Philippine editorial...

This is from Malaya.(Philippine Newspaper)
The paper is fiercely anti-government but the fear of Arroyo trying to hang on to power by means fair or foul is no doubt widespread among Filipinos. The problem of poverty and rural underdevelopment is also real enough and one reason for the continuing insurgency. Even the cause of Muslim independence is partly economic as the Muslim areas are among the poorest in the Philippines. The Maoist insurgency is strongest in the countryside where they in fact have virtual control of some areas and exert influence (and collect revolutionary taxes) over a much larger area.


Never again?
Editorial
‘The dangers of a self-executed coup d’etat are real enough.’
Never again! As an expression of commitment to fight attempts to impose martial law, the slogan finds deep and wide resonance given the fascist tendencies of Gloria Arroyo. The people should justifiably be on guard against renewed efforts by Gloria to accumulate power in her hands, to the castration of the Legislative and the Judicial branches.
Gloria is obsessed with staying in power beyond 2010. The current track is the shift to a parliamentary system through Charter change. If that fails, she is likely to shift to martial law or some other form of emergency rule, using the communist and secessionist rebellions as a justification.

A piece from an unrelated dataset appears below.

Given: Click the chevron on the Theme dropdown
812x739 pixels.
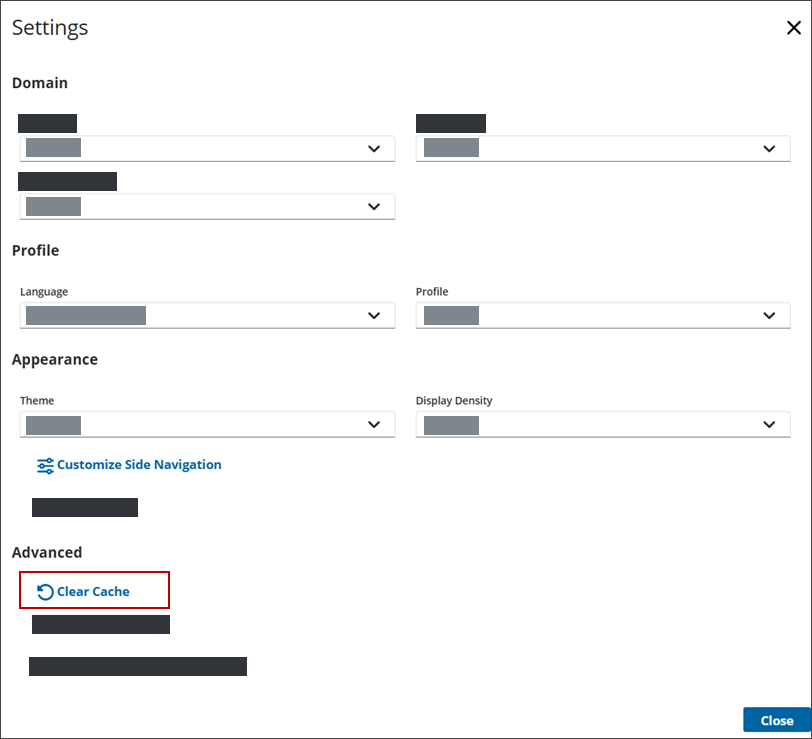Looking at the screenshot, I should [376, 424].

The dangers of a self-executed coup d’etat are real enough.
Let us distinguish, however, the greed for power of Gloria, which is a personal defect that is for her and her psychiatrist to sort out, from the dysfunctional Philippines social structure that generates the dynamic of dissent/repression/resistance. Gloria no doubt is the incarnation of the authoritarian personality – a bundle of character traits most distinguished by intolerance. But she is only an individual after all. We have to go beyond her and take a look at the social conditions that made a Gloria possible. For if the same conditions continue to define our society, we will see more Glorias and Ferdinand Marcoses in our future.
Before the declaration of martial law in 1972, Philippine society was described as a social volcano on the verge of eruption. There was a small section of the population wallowing in obscene wealth while the vast masses were mired in abject poverty. That same elite controlled the state while the rest were condemned to powerlessness.
Many are puzzled why the communist rebellion, driven by what is seen as a dead and discredited ideology, continues to flourish. They should not be. The conditions that led Crisanto Evangelista to establish the communist party in 1930 persist to this day.
If anything, the passage of years has only strengthened the resolve of the people below to secure what is promised them – economically and politically - by a state that claims to be founded on equal access to economic opportunities, on justice and on democracy. In the South, the same impulse has resulted in the rise of secessionism.
How do we deal with such forces that spring from the very ideals that gave us the Republic? We either reform to accommodate their demands, or wage war against groups that claim to also pursue our deeply held aspiration through violent means.
If we don’t take the first alternative, the threat of martial law – which after all is the state’s emergency weapon against rebellion – will always hang before us.